Отпилив, заспорили: положить ее в Данилину могилу или закопать отдельно? Кто-то предложил в стенке могилы, с той стороны, где лежал неизвестный, выдолбить полку и замуровать в нее. Поспорив немного, больше для порядку – все же не простой вопрос, – так и сделали.

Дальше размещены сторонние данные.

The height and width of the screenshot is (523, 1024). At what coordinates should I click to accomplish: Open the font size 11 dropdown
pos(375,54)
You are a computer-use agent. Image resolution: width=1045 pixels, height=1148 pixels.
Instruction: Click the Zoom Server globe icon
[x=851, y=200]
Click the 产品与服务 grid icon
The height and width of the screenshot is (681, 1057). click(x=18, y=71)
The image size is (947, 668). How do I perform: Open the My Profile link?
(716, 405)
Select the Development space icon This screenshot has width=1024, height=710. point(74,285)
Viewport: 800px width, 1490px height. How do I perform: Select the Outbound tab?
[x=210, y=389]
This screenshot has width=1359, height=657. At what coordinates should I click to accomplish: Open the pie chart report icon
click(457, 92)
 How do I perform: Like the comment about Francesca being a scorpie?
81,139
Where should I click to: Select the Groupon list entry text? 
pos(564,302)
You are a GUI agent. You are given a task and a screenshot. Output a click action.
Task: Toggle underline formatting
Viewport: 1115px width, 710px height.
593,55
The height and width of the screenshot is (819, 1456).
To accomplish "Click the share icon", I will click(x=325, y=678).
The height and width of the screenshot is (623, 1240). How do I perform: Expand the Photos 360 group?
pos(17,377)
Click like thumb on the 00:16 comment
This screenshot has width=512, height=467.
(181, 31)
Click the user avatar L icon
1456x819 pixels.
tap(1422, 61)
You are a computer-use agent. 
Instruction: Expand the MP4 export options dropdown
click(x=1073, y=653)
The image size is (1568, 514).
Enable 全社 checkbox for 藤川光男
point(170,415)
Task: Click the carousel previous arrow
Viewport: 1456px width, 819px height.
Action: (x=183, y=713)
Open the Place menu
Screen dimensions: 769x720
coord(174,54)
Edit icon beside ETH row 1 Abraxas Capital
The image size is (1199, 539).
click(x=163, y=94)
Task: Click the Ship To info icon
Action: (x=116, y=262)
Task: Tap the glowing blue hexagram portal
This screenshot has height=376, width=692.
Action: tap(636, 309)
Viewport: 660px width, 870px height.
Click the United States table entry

«Не скучно Даниле будет», – проверив, не торчит ли, довольно сказал дядя Боря.
«Ага, – возразил косматый мужик, лет сорока, Богдан, по прозвищу Доберман, за прошлую службу в милиции, – придет этот и спросит: какого же… дружки твои мне руку оттяпали?»
«Ничего, ему баб не тискать», – закуривая, поставил точку в споре дядя Боря.
Даже в гробу Данила не казался спокойным, будто притворялся спящим, проверяя: верно ли, что вот так и кончается жизнь? А сам не мог поверить, что, да, так и кончается. Он лежал в каком-то странном недоумении, словно душа, отлетая, шепнула ему разгадку того, о чем он думал давно и напряженно, но понять не успел, лишь удивился, что скитания его окончены, а главное дело так и не завершено.
Когда кладбище опустело, у свежего холма, на котором уже высился небольшой конус со звездой, сваренный из металлических листов, собрались бичи. Прихватив у магазина деревянные ящики, соорудили из них скамейки, два столика, разложив закуску, уселись, посередке развели костер. Помянули, а вскоре, согревшись и повеселев, заговорили о чем придется.
Оставшись один, Перелыгин положил тетрадь на стол и долго смотрел на нее, изучая изгибы, потертости, царапины обложки, потрепанные, закругленные углы, свидетельствовавшие о долгой, неаккуратной жизни. Он любовался тетрадью, принюхивался, стараясь распознать исходящие запахи, испытывая острое любопытство к скрытым под обложкой тайнам, но сдерживал нетерпение, наслаждаясь предощущением открытий. Пошел на кухню, поставил на плиту воду для кофе.
В безоблачном небе солнце, спускаясь, медленно продвигалось на запад. Сейчас оно светило прямо в окна гостиницы на другой стороне улицы. Казалось, окна ее на всех этажах пылают огнем, как и в новенькой типографии и редакции местной газеты «Заря Севера», расположенной рядом.
К зданию подкатил редакционный «УАЗ». Из него выскочил редактор Николай Касторин – худой, как тощий весенний сиг, заводной и веселый мужик лет пятидесяти, честно и достойно тянувший лямку редактора районки. Он обернулся, прибивая ладонью шапку к макушке, жестом показал водителю на часы, похлопав себя по руке, лихо взбежал по лестнице на высокое крыльцо. Машина так и рванула с места. «Не иначе, в магазин, – усмехнулся Перелыгин. – Николай с прииска вернулся, будет байки травить. Может, пойти? Заодно договориться к Крупнову вместе смотаться, а то скоро только самолетом». Но он отогнал эту мысль, вспомнив, что его дожидается на столе за стеной.
Бросив в кофе щепотку соли, Перелыгин накрыл кофейник крышечкой, припоминая разговоры с геологами о руде. Несколько раз он был в поле, по месяцу-полтора работал коллектором, ходил в маршруты, таскал рюкзак с образцами, учился промывать лотком шлихи. Конечно, это были не легендарные маршруты тридцатых-сороковых, но Перелыгин быстро ощутил, что геология – профессия сколь умная, столь и тяжелая, а приписываемая ей романтика – от легкомыслия. Ну, может, еще от хорошо знакомого каждому щемящего и радостного чувства дороги.
После таких вылазок отдел геологоразведки косяком печатал его заметки, другие метали громы и молнии.